Another close call occurs when Cesar’s sister, Jessica, is in prison and begins a sexual relationship with a guard named Torres:
The prison authorities had given Jessica a pregnancy test that August, which was negative; but by October, the blood test came back positive. Jessica asked for an abortion but said the prison refused to give her one unless she paid for it. She didn’t have the money. She called her former pro-bono attorney, but by the time he had intervened and the abortion was scheduled, Jessica had spoken with Torres and changed her mind.
The officials’ refusal to pay for an abortion with taxpayer funds saved two lives; Jessica was carrying twins. LeBlanc writes:
Babies were about hoping and growing, not just surviving. They pulled you into the future, even if you were literally imprisoned by your past. Any belly — inside or outside of prison — required at least the perfunctory gestures of optimism. . . . Ida was the cook of the bunch, and she made it her business to keep Jessica full of food. Ida had been pregnant when she was arrested and still regretted her abortion; Jessica’s pregnancy offered her a second chance to do right.
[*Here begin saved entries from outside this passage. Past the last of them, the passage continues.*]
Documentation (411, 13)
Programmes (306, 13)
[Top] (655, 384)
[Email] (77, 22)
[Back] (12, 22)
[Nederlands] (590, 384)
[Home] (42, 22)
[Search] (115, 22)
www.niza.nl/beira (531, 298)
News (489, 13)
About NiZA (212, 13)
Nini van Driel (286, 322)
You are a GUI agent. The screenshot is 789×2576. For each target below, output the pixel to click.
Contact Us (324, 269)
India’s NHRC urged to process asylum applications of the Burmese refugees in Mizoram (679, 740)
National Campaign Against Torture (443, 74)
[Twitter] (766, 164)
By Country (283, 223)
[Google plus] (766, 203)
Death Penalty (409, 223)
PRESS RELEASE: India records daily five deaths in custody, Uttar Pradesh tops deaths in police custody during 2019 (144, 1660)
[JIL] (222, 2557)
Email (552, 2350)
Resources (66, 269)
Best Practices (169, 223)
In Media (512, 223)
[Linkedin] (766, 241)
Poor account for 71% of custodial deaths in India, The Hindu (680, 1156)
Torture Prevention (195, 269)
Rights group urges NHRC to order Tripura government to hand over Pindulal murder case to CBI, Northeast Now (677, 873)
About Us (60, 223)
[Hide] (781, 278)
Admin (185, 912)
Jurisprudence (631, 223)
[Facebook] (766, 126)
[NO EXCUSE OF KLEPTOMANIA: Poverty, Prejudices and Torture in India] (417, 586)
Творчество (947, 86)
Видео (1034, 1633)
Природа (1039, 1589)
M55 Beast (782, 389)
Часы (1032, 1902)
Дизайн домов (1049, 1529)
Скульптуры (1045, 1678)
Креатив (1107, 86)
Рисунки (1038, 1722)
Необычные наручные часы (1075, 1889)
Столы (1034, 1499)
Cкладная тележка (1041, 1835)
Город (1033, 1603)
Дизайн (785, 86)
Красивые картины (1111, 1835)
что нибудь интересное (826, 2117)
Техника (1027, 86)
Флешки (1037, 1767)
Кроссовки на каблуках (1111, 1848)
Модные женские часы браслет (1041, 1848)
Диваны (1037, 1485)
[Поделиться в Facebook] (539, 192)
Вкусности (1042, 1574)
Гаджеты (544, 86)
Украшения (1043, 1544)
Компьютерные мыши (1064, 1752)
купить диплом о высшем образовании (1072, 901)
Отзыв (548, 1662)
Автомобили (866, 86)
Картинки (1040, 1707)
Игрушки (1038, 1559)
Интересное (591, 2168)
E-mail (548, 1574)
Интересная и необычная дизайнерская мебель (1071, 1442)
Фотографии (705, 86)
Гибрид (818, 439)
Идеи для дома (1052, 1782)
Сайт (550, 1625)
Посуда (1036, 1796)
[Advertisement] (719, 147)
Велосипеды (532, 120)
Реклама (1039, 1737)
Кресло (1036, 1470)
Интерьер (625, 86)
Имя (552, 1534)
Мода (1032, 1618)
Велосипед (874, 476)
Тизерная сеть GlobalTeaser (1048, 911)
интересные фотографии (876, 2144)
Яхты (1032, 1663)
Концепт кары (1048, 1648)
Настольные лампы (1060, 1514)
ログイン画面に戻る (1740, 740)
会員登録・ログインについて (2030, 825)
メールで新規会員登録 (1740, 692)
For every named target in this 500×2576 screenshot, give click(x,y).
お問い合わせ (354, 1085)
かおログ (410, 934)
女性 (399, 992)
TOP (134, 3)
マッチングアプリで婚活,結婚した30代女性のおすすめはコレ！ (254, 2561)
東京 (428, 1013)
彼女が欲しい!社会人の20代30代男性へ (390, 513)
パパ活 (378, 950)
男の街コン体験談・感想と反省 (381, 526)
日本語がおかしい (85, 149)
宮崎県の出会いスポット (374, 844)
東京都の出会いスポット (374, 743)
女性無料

Random Family is anecdotal and several years old, but more recent data agree: low-income, marginalized communities tend to hold anti-abortion values. A 2019 Gallup poll found that a strong majority of Americans with household incomes under $40,000 took pro-life positions, saying that abortion should be illegal in all (30%) or most (40%) circumstances. Among those with incomes over $100,000, the pro-choice position prevails. The abortion industry cynically casts itself as the voice of low-income people, but that’s a lie. If elites actually listened to the poor, they would learn that abortion is not an acceptable solution to the problems of poverty.